Tuesday, October 13, 2009

At Auction

Lewis and Sonja are friends in town who we get our hay from. They used to keep alpaca and dairy goats. This year they scaled down. Their hope was to sell their fiber, and value added goats milk products so that Sonja could stop working at the wood products mill a few towns over. Lewis has some acreage around town that he uses for haying. He sharpens saw blades for local small mills. They found that one commodity missing from the dream of full time farming was time. It is hard to milk goats, go to work, come home, milk goats and then try to make something from the milk before falling into bed.

So they went to auction and sold their herd.

This past weekend they went to auction to get a milk cow. Their thinking was they could have milk for themselves and Sonja could still make soap. It is a lot easier to milk one cow than to milk many goats. They have their own hay, so feed would be cheap for them, relatively speaking.

This is the story they told us when we went to get hay yesterday.

There is a big auction of a dairy farmer's livestock and equipment. Among the items to be auctioned is a 4 year old tractor. Lewis is a bit of a tractor enthusiast. He said that the tractor, brand new, was big money, upwards of 25,000. The tractor sold for 4,500. The dairy industry is in crisis and there is not much call for farming equipment.

He said the farmer's cattle were in bad shape. Many were emaciated. He said that the guy tried to hold on longer than he should have at the expense of feeding his cows. Many of the cows were young and actually sold from any where from 250.00 to 1200.00. Lewis told me that even though some of the cows were thin, because they were young meant that once they were fattened up they would be good milkers. Some of the cows were pregnant. There were several calves.

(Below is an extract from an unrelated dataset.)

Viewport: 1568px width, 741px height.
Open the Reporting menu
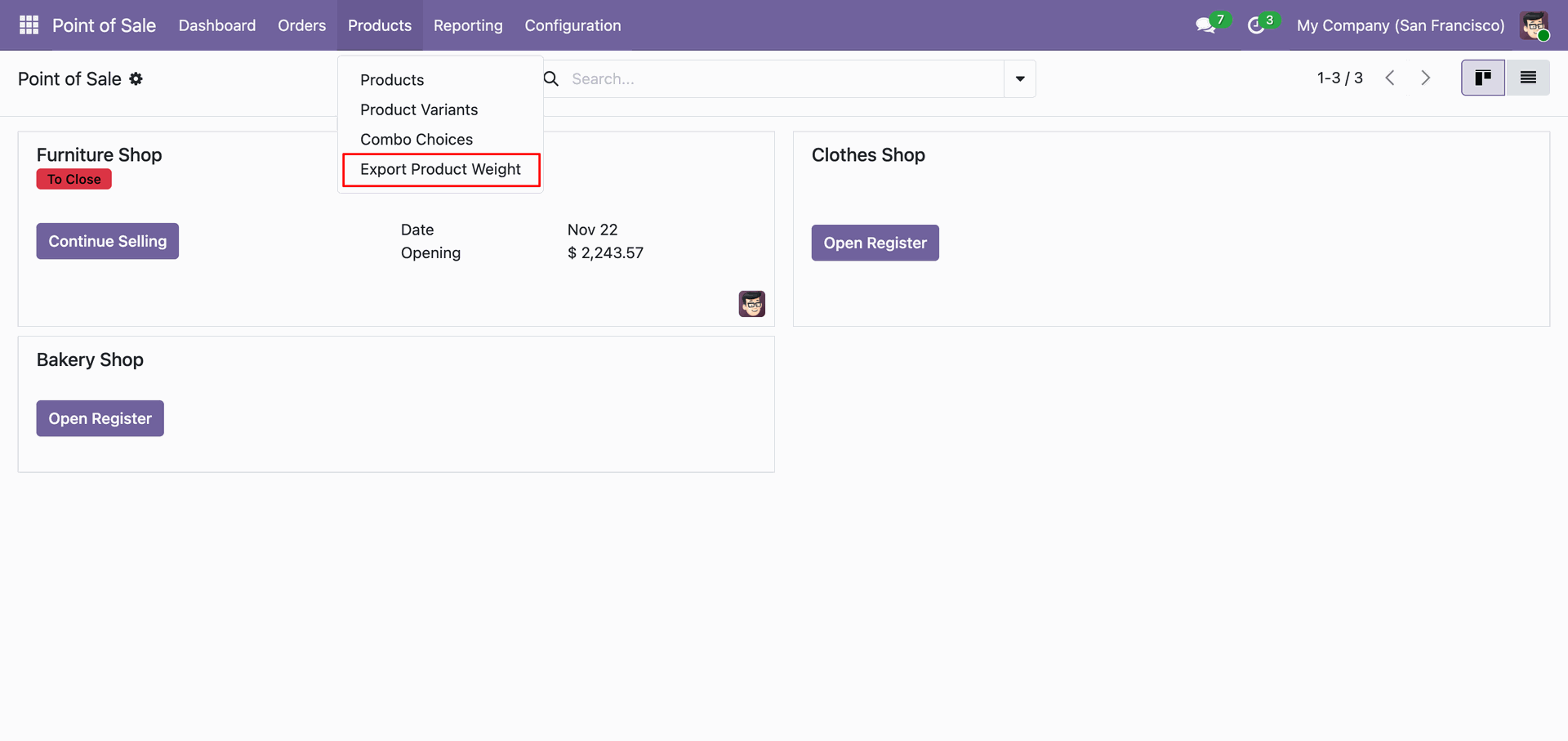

When Lewis spoke with the farmer he was told that the amount of money raised would not cover even half of the liens he has. Lewis also said that everything the farmer owned was auctioned. EVERYTHING. Furniture, appliances, books....everything.

Lewis and Sonja found their milk cow. They paid 225.00 for her. She was pregnant. The night they brought her home she had a runny nose. The next day it was clear she had a cold. By Monday morning she had died. Sonja and Lewis were out 225.00 but they said that one guy bought ten of the cows. They thought that their cow could have been stressed by all the moving and caught a cold. Or it may have been something more contagious; in which case, the guy who bought the ten cows could have ten dead cows on his hands.

It is easy to not think about where our food comes from. It is always there at the grocery store. Big Factory Farming pushes us further and further away from our food. Afterall, milk is just white stuff in a plastic gallon and it always there on the store shelve. Politics and special interest are so wrapped up in the demise of small family dairy farms.

On another note, if you live in the Northeast please look for Moo Milk. These farmers are trying to make a living. The milk may be a little more expensive. And it should be. We should pay the fair value of the products we consume.


Wendy said...

There's a small dairy farm near my house where I get my milk right now, but I hear (through the grapevine :) that the oldest daughter is going to take over the business, and there's talk that they'll be moving to another town. The plan is to concentrate on "value added" products, like cheese.

They've had their dairy farm in its present location for seventy years. The daughter is third generation on that farm. I'll be very sad to see them go, but I'd rather see them make changes than to lose everything.

I read an article about Moo Milk the other day and told my husband that when I can no longer get milk from my neighbor, I'll be looking for Moo Milk ;).

I completely agree with you, by the way - we should be willing to pay a bit more than we do for food. People don't think twice about spending $120 on a phone (of all things!), but to spend $6 for a gallon of milk or $7 for a 1/2 peck of apples at the Farmer's Market makes their a$$e$ twitch. Makes me very sad to note what little value is placed on such an important product. We all have to eat, right?

I never ask prices at the Farmer's Market ... until I need my total ;).

Heather said...

My cousin runs a small organic dairy herd that was one of the ten farms whose milk contract was dropped. I can speak from experience that their cows are fat, happy, friendly, and treated with the warmth and caring they deserve. I'm sorry for your friend, and for the cows - but I'm glad that soon, there will be another option for milk.

Robj98168 said...

Exactly. Know where your food comes from. My milk comes from Smith Brothers Dairy and is delivered to my fornt door along with Organic Eggs from Yelm, Cheese from Tillamook, and in the same light I am supporting not only these local businesses, but Marty, my milk man, who is an independent distributor and an all around nice guy! So the way I saee it everyone wins!

Kathy said...

I love Moo Milk! Sad, sad story Karin. Too sad to think too long on.